Blogger Enbrethiliel said...

+JMJ+

This backpackers subculture is interesting, especially the difference you note between Europeans and Americans. I never thought about it myself, but I'll admit all of the backpackers I met in New Zealand were from Europe. The Americans--among whom I count the Canadians--were also there for the short-term, but as exchange students at the university, not as backpackers.

(Given the reality, I wonder why "Backpacker Horror" movies tend to be full of American tourists. Perhaps it's just for the target audience?)

On the other hand, I remember the columnist Fred Reed reaching another conclusion. He seems to think that the paucity of American backpackers reflects the average American's lack of curiosity about the rest of the world, which he seems to regard as a bad thing--especially since American interventionist policy directly affects that "rest of the world."

9:43 PM  
Blogger The Western Confucian said...

I guess by long-term, I also meant medium term.

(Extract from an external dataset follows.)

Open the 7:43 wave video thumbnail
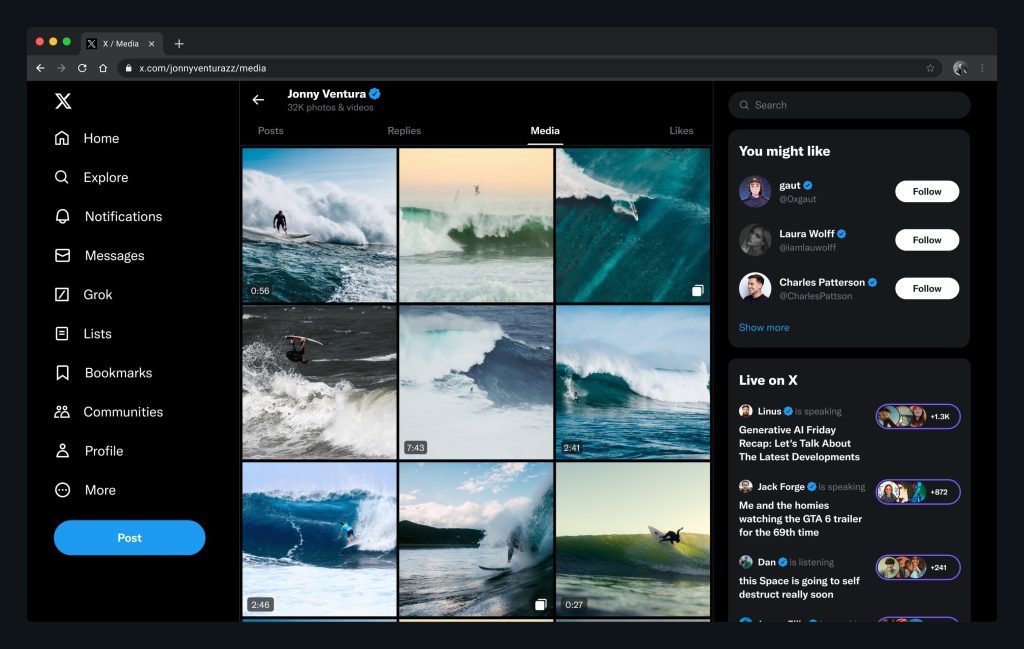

When I was an exchange student at the University of Chile, the majority of my fellows were Americans (with a huge contingent from Texas). There was a Korean guy, two Japanese, but no Europeans.

The only time I encountered Europeans there was when I traveled. I remember one older British fellow, who, when I told him I was there studying Latin American literature, said, "I would never have guess that such a thing existed."

We Americans tend to go abroad for a purpose: to volunteer, to study, to work, to overthrow democratically elected governments, etc. We don't have the European luxury of months of vacation at a time.

My time in Latin America left me with a very healthy anti-European Americanism. Travelling in Mexico with my buddy, "Our ancestors adapted" became a kind of mantra between us when ever we encountred some particularly laughable European foible, like the time two German guys were utterly incapable of stepping on stones to cross a an increadibly shallow stream.

I confess to having very little concern or respect for contemporary Europeans (though those of the past continue to fascinate me), and find Asians, Africans, and Latin Americans far more interesting.

Getting back to your comments, I agree that "'Backpacker Horror' movies tend to be full of American tourists... just for the target audience."

I love Fred Reed, but think he's wrong on this one. I regard "the average American's lack of curiosity about the rest of the world" as a good thing, and wish our government would follow suit.

1:06 AM  
Blogger Enbrethiliel said...

+JMJ+

We Americans tend to go abroad for a purpose: to volunteer, to study, to work, to overthrow democratically elected governments, etc.

LOL!!!

As for Asians, we seem to go abroad with a mind to settle where we end up.